→ About this task: The response must contain each line of the material that holds "link".

→ Exercise data:
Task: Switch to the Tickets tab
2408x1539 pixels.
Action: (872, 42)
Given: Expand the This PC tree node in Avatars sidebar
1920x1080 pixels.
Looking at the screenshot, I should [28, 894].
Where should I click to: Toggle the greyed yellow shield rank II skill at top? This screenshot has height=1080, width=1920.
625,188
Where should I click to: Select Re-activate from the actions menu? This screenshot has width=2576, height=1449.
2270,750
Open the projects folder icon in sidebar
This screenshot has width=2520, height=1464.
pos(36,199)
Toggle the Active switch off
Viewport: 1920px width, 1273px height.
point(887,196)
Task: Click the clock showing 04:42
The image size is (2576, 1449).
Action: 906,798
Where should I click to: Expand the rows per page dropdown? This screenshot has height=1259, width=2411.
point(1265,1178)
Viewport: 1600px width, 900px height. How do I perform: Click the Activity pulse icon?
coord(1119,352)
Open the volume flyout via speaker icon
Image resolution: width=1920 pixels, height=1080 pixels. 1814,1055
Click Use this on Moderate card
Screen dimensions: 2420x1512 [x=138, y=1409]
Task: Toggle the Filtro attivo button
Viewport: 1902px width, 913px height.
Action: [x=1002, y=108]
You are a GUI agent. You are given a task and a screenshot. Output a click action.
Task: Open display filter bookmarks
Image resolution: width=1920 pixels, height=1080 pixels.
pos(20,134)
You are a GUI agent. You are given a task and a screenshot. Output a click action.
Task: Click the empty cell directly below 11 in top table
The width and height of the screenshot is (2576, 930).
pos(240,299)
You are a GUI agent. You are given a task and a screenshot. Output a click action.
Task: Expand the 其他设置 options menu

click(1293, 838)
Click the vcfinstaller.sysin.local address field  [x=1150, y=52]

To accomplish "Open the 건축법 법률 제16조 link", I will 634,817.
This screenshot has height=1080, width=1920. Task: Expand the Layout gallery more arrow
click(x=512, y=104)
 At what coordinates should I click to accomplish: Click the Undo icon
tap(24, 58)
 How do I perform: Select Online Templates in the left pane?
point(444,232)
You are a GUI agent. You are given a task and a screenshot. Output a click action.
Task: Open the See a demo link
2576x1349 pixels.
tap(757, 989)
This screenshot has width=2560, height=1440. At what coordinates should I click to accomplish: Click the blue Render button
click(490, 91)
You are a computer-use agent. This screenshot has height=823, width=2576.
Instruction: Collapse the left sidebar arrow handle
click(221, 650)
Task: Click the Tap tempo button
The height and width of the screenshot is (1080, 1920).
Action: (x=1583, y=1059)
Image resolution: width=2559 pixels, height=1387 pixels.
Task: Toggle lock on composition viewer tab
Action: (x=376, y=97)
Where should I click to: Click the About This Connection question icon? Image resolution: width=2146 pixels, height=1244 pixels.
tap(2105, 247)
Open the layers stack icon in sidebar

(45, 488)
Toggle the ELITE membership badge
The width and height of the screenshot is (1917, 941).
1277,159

→ Your solution:
To accomplish "Open the 건축법 법률 제16조 link", I will 634,817.
Task: Open the See a demo link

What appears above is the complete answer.